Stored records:
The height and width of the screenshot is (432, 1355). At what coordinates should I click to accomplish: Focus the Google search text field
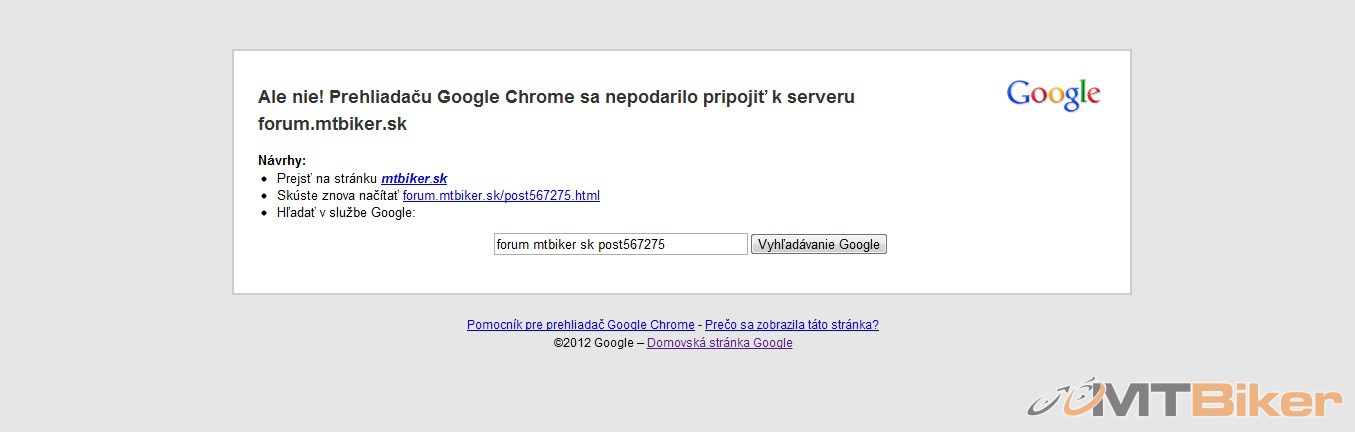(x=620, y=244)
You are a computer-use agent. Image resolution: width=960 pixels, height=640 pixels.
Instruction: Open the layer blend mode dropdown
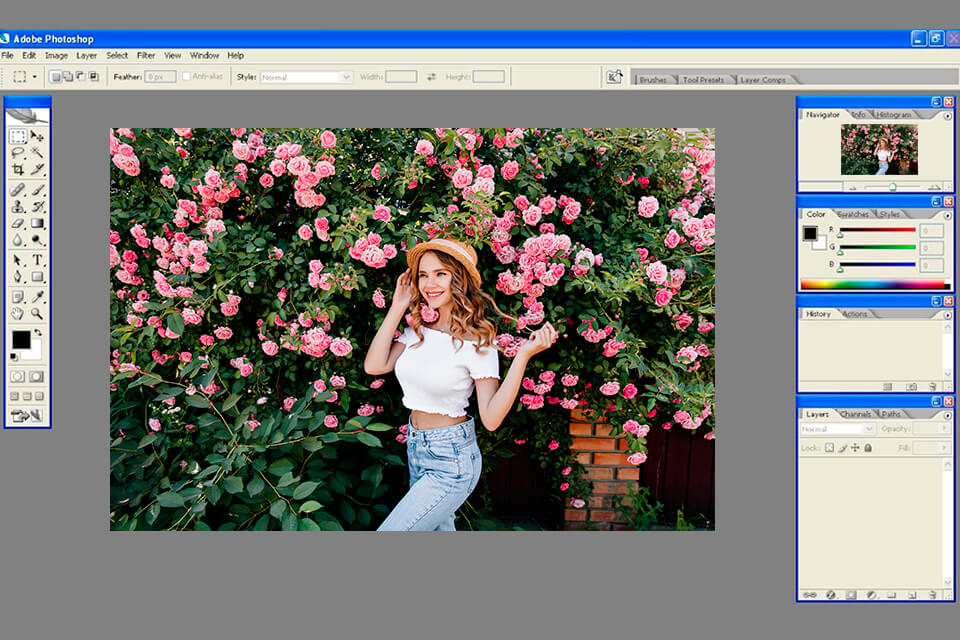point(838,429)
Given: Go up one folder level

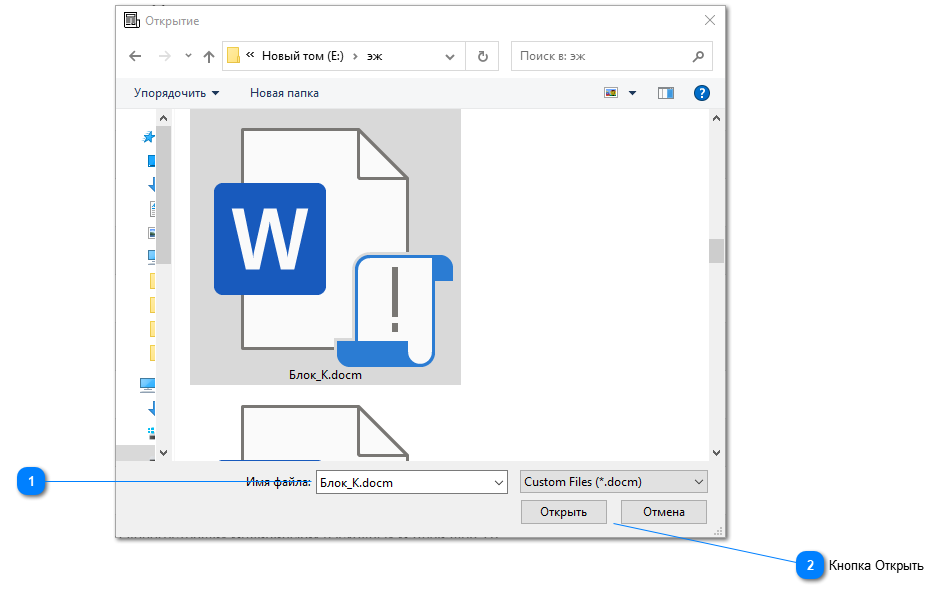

• _Work request_
In repeating the lines above, keep the wording exact and leave every picture out.

• _Response box_
The height and width of the screenshot is (432, 1355). At what coordinates should I click to accomplish: Focus the Google search text field
(x=620, y=244)
You are a computer-use agent. Image resolution: width=960 pixels, height=640 pixels.
Instruction: Open the layer blend mode dropdown
point(838,429)
Given: Go up one folder level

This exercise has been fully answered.